Another issue I have is that my video editor (Adobe Premiere CS6) doesn’t support DVR files directly. I have to convert them to MP4 first before I can import them. Maybe this is due to the different codec too (Skyzone said they use H.264).
The built-in diversity receiver performed great! I compared it to my beloved Pro58 (flashed with Achilles firmware), and the performance is very close, if not better.
Here is the comparison video, you can also see the different DVR quality too. VTX was on 25mW, both goggles were using the same antennas pointing same direction.
Let me summarize all the pro’s and con’s of the Skyzone 03 FPV goggles.
- Integrated VRX – you can save money, and it performs really well too!
- Very comfortable to wear – it might work well for most people’s faces thanks to the different foam pads options and plastic inserts they provide
- No light leakage that i noticed, no more than the Fatshark I am using anyway
- Super clear screens thanks to the “upgraded” optics
- Bigger FOV than advertised – close to 42°
- Takes 2S to 6S LiPo as input
- Great value – during my review they’ve decided to drop price to $399
- Very nice graphical color OSD menu
- Better DVR footage video quality than Fatshark’s, DVR doesn’t drop frame with weak signals
- Power button available, as many Fatshark users have requested
- Front camera
- Antennas connectors are separated on both sides of the goggle – easier to mount your antennas
- RGB LED panel in front of the Goggles
Things to Improve
- Blurry edges
- Menu is a bit confusing to operate at first because each button can do multiple things
- Editing software doesn’t support DVR files, need to be converted first
- Doesn’t hold Fatshark diopters firmly, it slides around as you tilt it
I am feeling positive about the Skyzone SKY03 FPV goggles, just look at the long list of “good things” above.
If you prefer using fancy external modules, like the Clearview or Rapidfire, you are better off with a pair of Fatsharks. However if you just want an “All in one” solution, I would consider the Skyzone.
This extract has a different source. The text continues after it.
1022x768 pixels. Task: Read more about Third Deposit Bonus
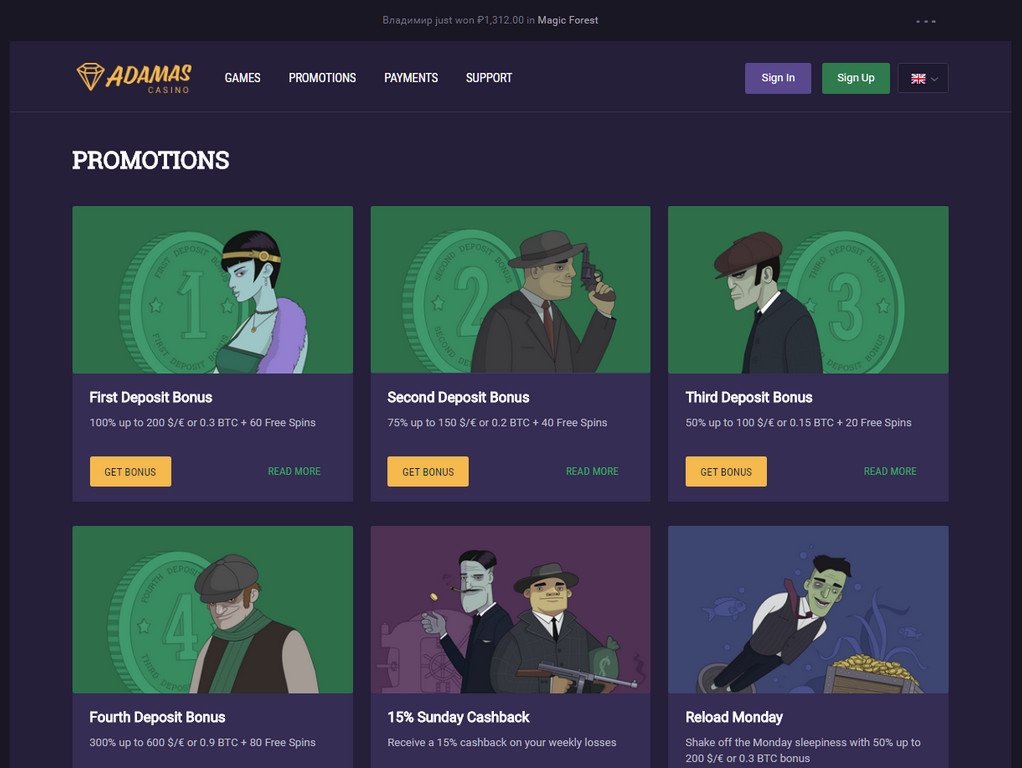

In terms of Image quality, I think the Fatshark HDO is still the best on the market at the moment, but $500 is a lot of money, and id doesn’t even come with a receiver!
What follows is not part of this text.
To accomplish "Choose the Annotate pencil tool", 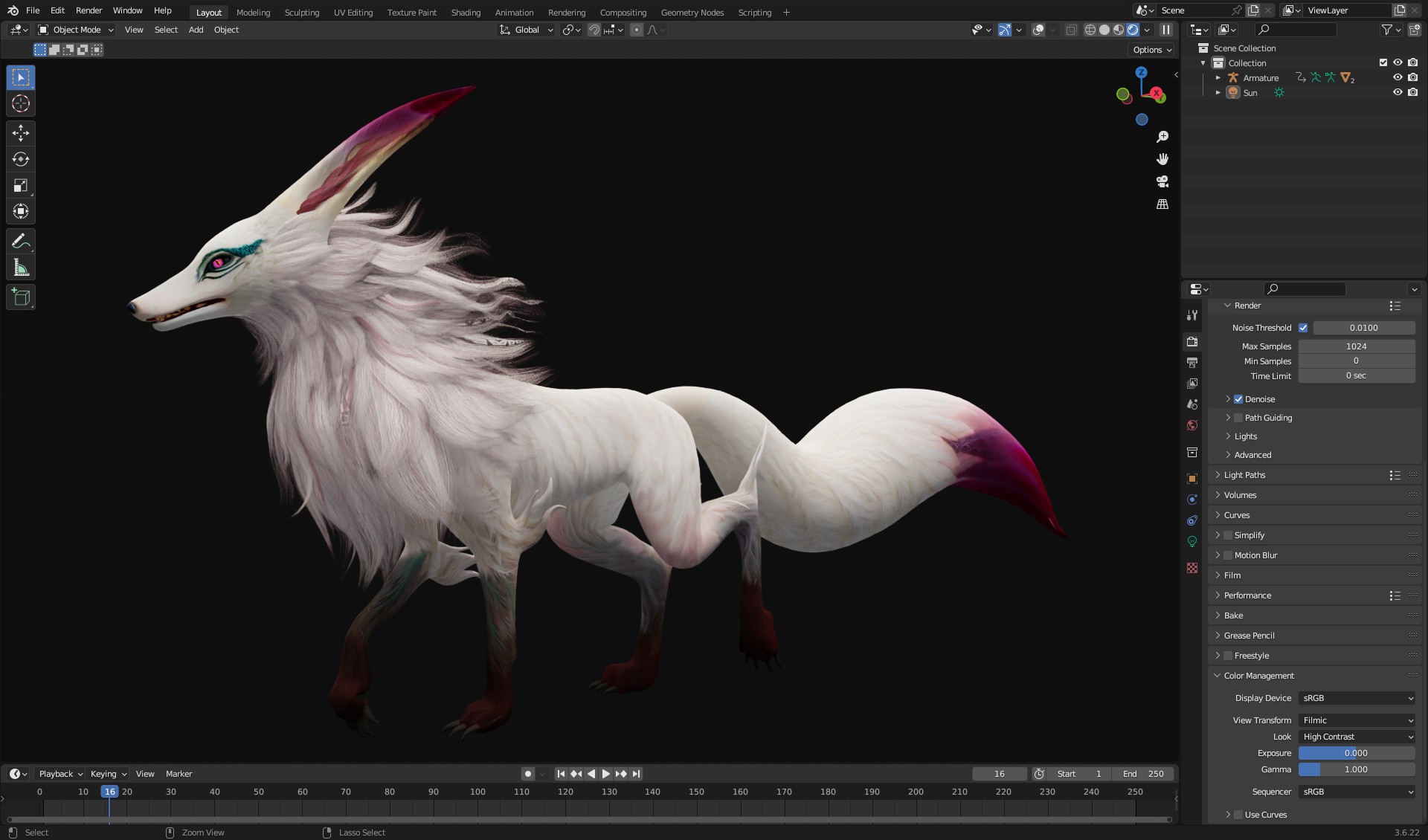I will click(x=21, y=242).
At $400 you have the SKY03 as well as the Fatshark HD3. I compared them back to back, and I think the 03 has slightly clearer screens, it’s a shame that I am getting that tiny bit of blurry edge. But you save money on a good diversity receiver.
Yes, receiver module doesn’t have to be expensive these days. Take the Pro58 with Achilles firmware, It costs only $43, but it does take time to flash the firmware. Other good plug and play solutions like the True-D costs $80 or more, so it’s not that cheap either.
If you want to get a really fancy VRX module like the Rapidfire, I would probably still go for the HDO for the best possible video quality.
If you were planning to get the Fatshark HD2 or HD3, the SKY03 is a good alternative to consider.
Bugs Found During Review
Faulty Low Voltage Warning
The Goggles gave me low battery warning even when battery is fully charged. It turned out to be inaccurate voltage reading caused by bad cable connection. Skyzone gave me instructions on how to fix that.
If you have this problem, you need to take apart the goggles, unplug and re-insert the yellow ribbon cable as shown in the following image (both ends). I hope Skyzone fix this in all future goggles.
The mode button wasn’t responding when pressed. It turned out to be a loose ribbon cable between the button PCB to the main PCB. Re-inserting the cable fixed that.
There are some bugs found during the review, but were quickly fixed by Skyzone by releasing new firmware. If you buy them now it probably comes with the latest firmware, but anyway it’s pretty easy to update it yourself as shown in this tutorial.